*Activity*: Once you find the line containing "564 (357, 1787)" in the data below, copy it and each following line exactly, up to and including the line containing "Salli kaikki evästeet (1271, 32)", and nothing else.

━━━━━ Data provided ━━━━━

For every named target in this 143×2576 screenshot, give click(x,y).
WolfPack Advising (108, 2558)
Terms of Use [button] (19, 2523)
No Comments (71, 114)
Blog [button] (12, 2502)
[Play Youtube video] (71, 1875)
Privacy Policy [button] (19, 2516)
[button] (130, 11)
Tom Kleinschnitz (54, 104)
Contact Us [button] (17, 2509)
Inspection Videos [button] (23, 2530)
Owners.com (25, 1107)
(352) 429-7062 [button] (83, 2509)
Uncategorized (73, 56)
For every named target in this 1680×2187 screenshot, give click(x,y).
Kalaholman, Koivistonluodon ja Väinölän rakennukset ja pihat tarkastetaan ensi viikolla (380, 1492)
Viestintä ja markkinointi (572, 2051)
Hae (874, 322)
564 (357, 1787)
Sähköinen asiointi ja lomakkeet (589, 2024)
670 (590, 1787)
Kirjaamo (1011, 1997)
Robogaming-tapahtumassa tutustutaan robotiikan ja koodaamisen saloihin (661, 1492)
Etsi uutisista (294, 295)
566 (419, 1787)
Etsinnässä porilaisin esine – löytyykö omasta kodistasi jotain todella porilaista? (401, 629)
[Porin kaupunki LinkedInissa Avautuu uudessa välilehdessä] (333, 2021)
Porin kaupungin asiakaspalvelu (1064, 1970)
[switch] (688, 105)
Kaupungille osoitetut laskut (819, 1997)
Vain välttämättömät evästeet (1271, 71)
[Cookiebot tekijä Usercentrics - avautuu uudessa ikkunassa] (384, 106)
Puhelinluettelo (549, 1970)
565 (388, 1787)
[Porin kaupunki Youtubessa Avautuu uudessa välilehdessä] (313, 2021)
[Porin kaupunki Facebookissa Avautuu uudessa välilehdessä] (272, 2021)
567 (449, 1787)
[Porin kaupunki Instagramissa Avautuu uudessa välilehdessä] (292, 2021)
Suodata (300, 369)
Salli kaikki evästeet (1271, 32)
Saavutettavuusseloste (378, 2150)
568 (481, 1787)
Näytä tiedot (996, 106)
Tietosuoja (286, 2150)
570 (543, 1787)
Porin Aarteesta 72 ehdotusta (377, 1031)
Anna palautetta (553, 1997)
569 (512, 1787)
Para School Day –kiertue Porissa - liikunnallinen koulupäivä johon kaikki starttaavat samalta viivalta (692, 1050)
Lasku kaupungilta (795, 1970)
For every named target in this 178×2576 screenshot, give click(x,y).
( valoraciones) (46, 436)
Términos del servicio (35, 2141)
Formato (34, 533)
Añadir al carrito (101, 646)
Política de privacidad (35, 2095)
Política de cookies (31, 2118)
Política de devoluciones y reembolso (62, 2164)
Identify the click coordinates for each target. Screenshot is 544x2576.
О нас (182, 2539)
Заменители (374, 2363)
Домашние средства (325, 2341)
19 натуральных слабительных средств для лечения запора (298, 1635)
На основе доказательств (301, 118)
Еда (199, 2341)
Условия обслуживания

━━━━━

*Solution to this task*:
564 (357, 1787)
Sähköinen asiointi ja lomakkeet (589, 2024)
670 (590, 1787)
Kirjaamo (1011, 1997)
Robogaming-tapahtumassa tutustutaan robotiikan ja koodaamisen saloihin (661, 1492)
Etsi uutisista (294, 295)
566 (419, 1787)
Etsinnässä porilaisin esine – löytyykö omasta kodistasi jotain todella porilaista? (401, 629)
[Porin kaupunki LinkedInissa Avautuu uudessa välilehdessä] (333, 2021)
Porin kaupungin asiakaspalvelu (1064, 1970)
[switch] (688, 105)
Kaupungille osoitetut laskut (819, 1997)
Vain välttämättömät evästeet (1271, 71)
[Cookiebot tekijä Usercentrics - avautuu uudessa ikkunassa] (384, 106)
Puhelinluettelo (549, 1970)
565 (388, 1787)
[Porin kaupunki Youtubessa Avautuu uudessa välilehdessä] (313, 2021)
[Porin kaupunki Facebookissa Avautuu uudessa välilehdessä] (272, 2021)
567 (449, 1787)
[Porin kaupunki Instagramissa Avautuu uudessa välilehdessä] (292, 2021)
Suodata (300, 369)
Salli kaikki evästeet (1271, 32)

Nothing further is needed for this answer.